Services union Verdi said stoppages would start on Friday after 96.5 per cent of union members at the group voted in favour of industrial action, bringing the prospect of further customer defections.
The announcement came after Telekom published figures that showed high costs continued to hinder it from making up for the loss of traditional clients by winning new broadband customers.
René Obermann, chief executive, called on Verdi to return to the negotiating table. “Strikes aren’t going to help anyone,” he said, stressing that Telekom would not change its plans.
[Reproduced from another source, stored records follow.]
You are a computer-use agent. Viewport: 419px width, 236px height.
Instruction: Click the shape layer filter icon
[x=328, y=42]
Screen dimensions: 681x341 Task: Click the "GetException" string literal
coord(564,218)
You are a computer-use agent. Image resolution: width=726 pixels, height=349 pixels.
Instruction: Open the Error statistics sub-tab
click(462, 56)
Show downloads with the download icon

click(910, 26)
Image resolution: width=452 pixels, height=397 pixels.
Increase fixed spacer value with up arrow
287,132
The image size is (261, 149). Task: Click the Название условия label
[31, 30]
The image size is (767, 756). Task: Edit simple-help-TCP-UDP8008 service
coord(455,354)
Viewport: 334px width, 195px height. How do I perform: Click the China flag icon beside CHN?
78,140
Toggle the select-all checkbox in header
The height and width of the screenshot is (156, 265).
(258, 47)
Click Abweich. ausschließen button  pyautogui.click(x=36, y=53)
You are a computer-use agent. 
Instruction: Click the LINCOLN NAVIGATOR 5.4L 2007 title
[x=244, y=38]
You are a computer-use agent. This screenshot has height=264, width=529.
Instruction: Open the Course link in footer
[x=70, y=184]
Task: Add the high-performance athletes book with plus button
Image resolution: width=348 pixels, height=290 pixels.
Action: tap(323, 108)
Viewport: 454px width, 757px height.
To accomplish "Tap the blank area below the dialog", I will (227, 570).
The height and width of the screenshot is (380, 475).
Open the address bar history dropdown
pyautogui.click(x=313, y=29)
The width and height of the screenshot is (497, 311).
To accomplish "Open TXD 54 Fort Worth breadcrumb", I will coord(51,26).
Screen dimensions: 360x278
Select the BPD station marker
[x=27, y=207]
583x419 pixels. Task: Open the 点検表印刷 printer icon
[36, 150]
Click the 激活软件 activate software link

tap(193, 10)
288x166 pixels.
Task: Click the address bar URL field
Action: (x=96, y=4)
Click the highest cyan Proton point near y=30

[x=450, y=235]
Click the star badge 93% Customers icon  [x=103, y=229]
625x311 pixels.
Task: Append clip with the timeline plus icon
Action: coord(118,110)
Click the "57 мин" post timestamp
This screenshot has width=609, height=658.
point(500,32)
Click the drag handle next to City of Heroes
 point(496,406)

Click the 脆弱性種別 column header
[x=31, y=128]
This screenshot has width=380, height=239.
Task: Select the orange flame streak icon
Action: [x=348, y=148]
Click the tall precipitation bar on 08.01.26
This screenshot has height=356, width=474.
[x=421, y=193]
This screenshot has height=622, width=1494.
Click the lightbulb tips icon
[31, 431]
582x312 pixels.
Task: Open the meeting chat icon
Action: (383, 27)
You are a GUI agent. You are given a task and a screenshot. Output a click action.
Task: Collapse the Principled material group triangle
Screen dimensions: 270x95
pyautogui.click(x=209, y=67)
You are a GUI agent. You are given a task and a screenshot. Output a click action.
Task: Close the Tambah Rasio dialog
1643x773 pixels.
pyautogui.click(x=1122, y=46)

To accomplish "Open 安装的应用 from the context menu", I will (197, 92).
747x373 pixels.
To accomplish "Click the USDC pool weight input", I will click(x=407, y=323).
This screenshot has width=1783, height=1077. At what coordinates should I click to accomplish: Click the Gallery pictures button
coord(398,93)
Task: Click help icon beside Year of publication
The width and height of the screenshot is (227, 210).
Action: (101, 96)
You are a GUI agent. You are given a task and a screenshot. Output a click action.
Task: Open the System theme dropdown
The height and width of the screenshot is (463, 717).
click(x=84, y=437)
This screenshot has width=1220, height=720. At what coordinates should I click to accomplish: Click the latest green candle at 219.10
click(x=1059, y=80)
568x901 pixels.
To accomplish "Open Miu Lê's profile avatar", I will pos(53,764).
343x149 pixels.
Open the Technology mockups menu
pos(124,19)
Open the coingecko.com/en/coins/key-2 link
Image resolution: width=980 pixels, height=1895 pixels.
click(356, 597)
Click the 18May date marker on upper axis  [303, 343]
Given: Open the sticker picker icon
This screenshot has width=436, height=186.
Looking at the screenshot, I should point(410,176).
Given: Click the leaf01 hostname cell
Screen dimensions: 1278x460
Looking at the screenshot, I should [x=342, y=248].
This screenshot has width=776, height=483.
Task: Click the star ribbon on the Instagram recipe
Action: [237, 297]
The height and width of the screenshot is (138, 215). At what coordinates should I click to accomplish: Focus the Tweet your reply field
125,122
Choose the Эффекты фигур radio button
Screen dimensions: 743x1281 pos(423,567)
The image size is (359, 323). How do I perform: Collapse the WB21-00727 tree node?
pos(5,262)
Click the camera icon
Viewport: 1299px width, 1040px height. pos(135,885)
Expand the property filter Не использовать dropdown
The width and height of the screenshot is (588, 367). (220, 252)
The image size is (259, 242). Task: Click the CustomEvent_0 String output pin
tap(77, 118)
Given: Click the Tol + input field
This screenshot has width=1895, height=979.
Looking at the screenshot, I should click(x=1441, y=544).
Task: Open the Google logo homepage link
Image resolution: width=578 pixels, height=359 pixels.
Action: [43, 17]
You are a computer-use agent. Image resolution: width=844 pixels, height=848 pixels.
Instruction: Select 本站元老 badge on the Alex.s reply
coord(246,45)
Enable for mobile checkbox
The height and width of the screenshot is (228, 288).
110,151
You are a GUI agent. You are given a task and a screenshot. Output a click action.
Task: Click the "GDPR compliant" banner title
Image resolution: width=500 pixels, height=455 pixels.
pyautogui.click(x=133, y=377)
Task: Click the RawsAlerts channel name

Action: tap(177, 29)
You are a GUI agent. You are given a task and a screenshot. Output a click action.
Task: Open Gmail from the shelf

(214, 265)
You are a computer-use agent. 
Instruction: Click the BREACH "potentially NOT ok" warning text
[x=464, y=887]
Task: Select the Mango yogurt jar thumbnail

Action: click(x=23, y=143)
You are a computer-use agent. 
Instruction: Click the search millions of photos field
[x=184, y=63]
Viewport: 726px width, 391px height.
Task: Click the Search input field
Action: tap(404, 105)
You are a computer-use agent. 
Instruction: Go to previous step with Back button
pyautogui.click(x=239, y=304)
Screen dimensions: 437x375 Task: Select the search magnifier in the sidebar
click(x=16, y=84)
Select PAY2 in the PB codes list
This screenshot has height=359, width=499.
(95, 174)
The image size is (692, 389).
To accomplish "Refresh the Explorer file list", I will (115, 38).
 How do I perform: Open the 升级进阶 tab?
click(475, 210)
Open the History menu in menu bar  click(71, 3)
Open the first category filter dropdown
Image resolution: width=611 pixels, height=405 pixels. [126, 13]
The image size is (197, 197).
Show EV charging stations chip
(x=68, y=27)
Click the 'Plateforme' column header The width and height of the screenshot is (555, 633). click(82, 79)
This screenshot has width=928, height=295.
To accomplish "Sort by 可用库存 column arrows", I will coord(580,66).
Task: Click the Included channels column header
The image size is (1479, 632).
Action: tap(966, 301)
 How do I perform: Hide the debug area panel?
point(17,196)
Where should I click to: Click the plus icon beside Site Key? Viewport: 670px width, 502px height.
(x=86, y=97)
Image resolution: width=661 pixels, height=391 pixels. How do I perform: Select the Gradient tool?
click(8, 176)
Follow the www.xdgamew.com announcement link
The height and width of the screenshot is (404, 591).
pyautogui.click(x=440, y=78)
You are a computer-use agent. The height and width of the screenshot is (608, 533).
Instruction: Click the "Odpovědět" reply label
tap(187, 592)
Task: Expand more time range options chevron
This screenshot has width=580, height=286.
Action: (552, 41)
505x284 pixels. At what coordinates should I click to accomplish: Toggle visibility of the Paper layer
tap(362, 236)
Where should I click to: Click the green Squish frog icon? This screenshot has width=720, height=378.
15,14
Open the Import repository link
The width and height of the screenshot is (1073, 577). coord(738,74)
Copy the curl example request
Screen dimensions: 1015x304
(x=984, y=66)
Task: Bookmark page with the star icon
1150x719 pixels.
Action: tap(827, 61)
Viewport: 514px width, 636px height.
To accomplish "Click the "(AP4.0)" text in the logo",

In the first quarter, Telekom lost 588,000 traditional phone lines as clients switched to cheaper mobile or broadband services, more often than not run by rivals such as Telefónica or Vodafone.
The acceleration in losses – Telekom shed “only” 2m fixed-line customers during all of last year – outpaced the 572,000 new broadband customers taken on by the group, a best-ever performance.
Customer-flight and price competition saw fixed-line and broadband sales fall 4.2 per cent to €4.9bn (£3.33bn), and adjusted operating profit (ebitda) slump 17.9 per cent to €1.9bn in the quarter.
Only strong global growth in mobile telephony salvaged group results. Total sales rose 4.1 per cent to €15.5bn and operating profit, adjusted for one-off items, fell 5.8 per cent to €4.7bn.
Mr Obermann would not be drawn on the possible effects of the strike on the bottom line in 2007. He said he “currently [saw] no need to question” his goal of “around €19bn” operating profit.
Verdi’s chief negotiator Lothar Schröder said the strike would affect repairs of existing lines and installation of new ones.
Mr Obermann wants to cut €1bn off the wage bill by 2010 as part of a €5bn cost-cutting plan. The fight is his first big test since taking over in November. The German government and US private equity group Blackstone, the biggest shareholders, are watching closely.